** RECORDS SUPPLIED **

• • • • • • •

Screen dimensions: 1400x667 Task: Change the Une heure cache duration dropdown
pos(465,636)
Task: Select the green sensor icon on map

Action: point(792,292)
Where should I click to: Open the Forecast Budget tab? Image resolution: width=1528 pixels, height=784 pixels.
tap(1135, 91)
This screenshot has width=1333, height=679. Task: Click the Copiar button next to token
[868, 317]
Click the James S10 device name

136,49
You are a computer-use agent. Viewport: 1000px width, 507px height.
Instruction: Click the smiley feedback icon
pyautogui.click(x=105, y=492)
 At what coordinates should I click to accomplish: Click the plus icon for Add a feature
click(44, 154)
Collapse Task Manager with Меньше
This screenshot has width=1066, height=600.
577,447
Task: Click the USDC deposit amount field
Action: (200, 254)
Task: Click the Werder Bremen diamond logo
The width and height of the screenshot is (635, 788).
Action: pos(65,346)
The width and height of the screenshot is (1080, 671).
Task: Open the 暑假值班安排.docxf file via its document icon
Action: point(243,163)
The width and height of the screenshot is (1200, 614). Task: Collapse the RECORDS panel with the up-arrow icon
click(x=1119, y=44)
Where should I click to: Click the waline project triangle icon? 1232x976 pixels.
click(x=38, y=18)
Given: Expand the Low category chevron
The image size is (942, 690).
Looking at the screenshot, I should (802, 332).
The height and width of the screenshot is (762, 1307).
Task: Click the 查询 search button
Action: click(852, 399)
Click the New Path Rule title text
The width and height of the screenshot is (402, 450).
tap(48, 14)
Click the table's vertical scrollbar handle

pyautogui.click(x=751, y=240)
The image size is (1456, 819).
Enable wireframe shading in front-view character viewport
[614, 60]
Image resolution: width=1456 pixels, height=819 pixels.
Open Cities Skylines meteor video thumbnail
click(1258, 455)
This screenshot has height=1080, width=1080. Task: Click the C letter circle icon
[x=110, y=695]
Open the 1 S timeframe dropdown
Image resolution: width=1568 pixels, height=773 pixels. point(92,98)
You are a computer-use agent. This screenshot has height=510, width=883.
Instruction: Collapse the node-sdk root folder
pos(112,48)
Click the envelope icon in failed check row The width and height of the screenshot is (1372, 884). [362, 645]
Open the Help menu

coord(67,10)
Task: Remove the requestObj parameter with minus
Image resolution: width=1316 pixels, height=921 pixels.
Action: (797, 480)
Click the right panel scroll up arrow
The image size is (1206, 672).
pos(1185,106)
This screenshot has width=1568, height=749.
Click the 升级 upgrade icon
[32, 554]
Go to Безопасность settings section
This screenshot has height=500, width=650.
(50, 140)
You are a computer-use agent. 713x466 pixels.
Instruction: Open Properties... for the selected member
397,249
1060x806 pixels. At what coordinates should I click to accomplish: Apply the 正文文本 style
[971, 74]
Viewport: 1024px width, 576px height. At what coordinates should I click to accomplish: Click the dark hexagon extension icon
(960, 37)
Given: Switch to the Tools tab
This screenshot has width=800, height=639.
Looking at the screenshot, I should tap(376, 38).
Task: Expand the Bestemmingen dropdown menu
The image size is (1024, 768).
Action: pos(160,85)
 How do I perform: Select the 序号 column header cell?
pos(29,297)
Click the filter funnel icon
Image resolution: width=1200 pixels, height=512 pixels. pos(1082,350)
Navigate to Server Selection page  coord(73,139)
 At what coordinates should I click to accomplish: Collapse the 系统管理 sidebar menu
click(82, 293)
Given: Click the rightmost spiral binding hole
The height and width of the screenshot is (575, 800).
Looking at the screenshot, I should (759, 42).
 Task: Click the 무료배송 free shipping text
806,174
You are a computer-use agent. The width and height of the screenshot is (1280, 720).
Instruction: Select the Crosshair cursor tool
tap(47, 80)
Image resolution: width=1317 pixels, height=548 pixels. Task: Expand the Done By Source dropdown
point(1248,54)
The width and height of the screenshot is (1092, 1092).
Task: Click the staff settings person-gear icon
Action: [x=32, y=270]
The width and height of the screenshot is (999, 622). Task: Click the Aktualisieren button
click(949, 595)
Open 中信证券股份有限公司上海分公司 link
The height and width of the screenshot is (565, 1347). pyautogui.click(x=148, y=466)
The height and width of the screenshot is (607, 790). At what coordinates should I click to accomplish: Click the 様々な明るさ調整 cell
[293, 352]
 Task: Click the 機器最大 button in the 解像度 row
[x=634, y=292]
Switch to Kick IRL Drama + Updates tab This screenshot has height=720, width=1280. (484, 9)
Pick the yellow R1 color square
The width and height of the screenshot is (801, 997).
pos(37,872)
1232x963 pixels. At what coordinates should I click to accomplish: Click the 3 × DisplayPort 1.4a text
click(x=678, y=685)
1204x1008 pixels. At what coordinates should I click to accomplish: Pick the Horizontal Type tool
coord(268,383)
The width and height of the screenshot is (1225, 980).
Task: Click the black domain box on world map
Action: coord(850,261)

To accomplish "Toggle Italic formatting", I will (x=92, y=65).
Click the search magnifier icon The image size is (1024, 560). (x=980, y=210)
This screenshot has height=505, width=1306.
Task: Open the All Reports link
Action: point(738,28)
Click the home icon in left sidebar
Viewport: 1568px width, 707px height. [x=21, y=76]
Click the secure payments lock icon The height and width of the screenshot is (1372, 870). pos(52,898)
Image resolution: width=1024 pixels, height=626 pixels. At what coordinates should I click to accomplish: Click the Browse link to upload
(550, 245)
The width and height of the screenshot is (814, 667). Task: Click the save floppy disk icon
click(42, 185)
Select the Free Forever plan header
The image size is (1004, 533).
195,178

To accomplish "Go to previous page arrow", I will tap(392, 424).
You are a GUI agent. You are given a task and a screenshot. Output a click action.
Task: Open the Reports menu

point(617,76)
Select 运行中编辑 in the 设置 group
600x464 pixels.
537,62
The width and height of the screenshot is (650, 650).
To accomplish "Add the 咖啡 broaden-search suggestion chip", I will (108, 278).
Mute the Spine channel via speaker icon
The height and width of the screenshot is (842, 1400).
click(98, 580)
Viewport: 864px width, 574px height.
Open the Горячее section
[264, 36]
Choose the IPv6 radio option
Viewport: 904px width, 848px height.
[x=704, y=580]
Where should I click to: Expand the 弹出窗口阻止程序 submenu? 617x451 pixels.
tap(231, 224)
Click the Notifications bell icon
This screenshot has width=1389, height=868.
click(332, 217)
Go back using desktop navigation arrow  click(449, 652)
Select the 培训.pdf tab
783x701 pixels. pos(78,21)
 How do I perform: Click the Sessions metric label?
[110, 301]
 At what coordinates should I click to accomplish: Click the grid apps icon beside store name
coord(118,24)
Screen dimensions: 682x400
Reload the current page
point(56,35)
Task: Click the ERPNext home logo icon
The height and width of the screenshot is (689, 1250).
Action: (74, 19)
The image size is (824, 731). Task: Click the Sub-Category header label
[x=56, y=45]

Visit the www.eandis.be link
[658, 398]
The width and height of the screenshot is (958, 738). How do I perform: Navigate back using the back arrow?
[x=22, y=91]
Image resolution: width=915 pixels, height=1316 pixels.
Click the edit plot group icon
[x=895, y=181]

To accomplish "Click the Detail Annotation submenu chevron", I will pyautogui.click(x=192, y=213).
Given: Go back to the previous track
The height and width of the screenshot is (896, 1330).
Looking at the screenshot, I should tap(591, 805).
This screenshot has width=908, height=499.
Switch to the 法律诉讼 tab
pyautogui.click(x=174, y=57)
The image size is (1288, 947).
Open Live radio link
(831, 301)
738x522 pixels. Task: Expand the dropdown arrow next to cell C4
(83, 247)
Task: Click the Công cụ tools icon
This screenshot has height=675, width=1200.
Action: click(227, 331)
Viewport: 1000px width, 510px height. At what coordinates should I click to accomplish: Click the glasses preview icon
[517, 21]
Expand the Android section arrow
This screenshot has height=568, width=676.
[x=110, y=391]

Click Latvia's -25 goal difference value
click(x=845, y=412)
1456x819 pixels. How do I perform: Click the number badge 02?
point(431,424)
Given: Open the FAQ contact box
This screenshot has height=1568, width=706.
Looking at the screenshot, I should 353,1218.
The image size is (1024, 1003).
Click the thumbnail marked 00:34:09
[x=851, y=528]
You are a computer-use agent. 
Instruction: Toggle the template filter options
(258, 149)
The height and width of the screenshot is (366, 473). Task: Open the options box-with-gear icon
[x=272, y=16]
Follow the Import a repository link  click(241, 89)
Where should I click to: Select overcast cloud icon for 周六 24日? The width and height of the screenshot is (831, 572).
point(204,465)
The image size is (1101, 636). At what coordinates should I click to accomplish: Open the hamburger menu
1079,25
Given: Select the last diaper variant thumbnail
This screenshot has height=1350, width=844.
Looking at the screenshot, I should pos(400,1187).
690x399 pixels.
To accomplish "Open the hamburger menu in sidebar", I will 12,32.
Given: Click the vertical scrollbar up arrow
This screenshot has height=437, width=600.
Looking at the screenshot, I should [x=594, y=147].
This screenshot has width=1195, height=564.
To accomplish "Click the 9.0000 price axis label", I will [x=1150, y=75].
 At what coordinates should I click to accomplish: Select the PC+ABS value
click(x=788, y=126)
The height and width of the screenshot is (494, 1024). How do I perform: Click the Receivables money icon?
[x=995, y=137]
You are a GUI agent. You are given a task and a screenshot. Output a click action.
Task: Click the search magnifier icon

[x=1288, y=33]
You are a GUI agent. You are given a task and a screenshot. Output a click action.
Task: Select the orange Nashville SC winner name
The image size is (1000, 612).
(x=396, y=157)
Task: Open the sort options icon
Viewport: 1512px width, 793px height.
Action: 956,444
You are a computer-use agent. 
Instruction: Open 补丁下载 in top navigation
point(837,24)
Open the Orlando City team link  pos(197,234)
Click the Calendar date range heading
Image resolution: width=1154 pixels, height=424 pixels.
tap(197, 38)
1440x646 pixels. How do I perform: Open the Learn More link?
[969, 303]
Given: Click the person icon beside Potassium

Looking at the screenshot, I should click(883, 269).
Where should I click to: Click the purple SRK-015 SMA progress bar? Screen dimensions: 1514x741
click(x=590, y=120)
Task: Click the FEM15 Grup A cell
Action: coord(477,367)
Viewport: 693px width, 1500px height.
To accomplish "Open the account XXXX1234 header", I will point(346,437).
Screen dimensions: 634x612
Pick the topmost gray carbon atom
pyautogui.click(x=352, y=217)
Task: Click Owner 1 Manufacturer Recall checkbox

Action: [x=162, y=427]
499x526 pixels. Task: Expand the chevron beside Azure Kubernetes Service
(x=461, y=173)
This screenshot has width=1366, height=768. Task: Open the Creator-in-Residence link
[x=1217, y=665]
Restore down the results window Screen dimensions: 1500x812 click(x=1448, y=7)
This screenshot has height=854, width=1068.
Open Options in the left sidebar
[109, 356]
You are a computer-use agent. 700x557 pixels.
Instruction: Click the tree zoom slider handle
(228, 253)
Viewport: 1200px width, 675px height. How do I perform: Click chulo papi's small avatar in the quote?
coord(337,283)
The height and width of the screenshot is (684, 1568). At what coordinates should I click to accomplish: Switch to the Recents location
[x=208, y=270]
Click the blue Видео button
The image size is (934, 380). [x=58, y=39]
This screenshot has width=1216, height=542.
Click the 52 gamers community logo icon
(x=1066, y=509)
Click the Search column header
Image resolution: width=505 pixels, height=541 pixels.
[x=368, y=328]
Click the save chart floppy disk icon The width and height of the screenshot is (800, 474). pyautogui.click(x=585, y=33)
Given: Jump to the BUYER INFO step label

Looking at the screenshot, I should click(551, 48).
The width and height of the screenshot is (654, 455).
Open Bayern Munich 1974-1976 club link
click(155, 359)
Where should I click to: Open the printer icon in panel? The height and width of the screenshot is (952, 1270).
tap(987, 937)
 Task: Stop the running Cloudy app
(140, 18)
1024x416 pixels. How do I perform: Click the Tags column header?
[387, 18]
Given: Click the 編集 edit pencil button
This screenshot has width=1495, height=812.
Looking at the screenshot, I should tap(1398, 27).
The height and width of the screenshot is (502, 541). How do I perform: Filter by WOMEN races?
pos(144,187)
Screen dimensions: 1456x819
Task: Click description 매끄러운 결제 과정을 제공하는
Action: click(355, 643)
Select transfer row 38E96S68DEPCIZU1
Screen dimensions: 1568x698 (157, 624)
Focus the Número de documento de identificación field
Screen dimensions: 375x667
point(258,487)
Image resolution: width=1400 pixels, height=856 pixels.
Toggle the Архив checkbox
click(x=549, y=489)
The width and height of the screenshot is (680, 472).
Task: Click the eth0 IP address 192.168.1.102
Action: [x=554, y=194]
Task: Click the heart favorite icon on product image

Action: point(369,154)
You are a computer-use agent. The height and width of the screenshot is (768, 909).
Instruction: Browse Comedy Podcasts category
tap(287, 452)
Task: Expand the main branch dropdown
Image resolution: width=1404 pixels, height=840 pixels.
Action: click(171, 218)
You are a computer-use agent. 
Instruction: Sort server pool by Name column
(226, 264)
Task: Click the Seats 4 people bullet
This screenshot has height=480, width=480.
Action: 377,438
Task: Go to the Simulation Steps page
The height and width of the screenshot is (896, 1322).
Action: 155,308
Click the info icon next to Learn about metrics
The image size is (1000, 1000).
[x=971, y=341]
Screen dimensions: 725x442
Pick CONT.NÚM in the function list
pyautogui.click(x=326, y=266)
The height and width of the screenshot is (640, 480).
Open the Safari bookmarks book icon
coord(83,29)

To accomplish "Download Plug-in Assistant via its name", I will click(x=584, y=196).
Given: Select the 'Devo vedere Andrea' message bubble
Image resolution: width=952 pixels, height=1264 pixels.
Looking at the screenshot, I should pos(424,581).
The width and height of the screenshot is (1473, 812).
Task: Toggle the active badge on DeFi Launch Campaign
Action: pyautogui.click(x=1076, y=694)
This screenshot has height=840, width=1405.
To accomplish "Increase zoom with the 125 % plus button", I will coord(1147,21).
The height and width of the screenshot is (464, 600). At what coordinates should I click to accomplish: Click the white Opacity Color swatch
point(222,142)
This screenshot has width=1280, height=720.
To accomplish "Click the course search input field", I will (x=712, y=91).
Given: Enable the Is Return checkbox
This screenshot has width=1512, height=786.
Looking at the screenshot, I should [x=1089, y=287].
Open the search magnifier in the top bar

• • • • • • •

** THE REQUEST **
Can you write out the items above, from the line containing "The width and height of the screenshot is (814, 667)." up to and including the line containing "coord(118,24)", with no change to any line?

** EXPECTED OUTPUT **
The width and height of the screenshot is (814, 667). Task: Click the save floppy disk icon
click(42, 185)
Select the Free Forever plan header
The image size is (1004, 533).
195,178

To accomplish "Go to previous page arrow", I will tap(392, 424).
You are a GUI agent. You are given a task and a screenshot. Output a click action.
Task: Open the Reports menu

point(617,76)
Select 运行中编辑 in the 设置 group
600x464 pixels.
537,62
The width and height of the screenshot is (650, 650).
To accomplish "Add the 咖啡 broaden-search suggestion chip", I will (108, 278).
Mute the Spine channel via speaker icon
The height and width of the screenshot is (842, 1400).
click(98, 580)
Viewport: 864px width, 574px height.
Open the Горячее section
[264, 36]
Choose the IPv6 radio option
Viewport: 904px width, 848px height.
[x=704, y=580]
Where should I click to: Expand the 弹出窗口阻止程序 submenu? 617x451 pixels.
tap(231, 224)
Click the Notifications bell icon
This screenshot has width=1389, height=868.
click(332, 217)
Go back using desktop navigation arrow  click(449, 652)
Select the 培训.pdf tab
783x701 pixels. pos(78,21)
 How do I perform: Click the Sessions metric label?
[110, 301]
 At what coordinates should I click to accomplish: Click the grid apps icon beside store name
coord(118,24)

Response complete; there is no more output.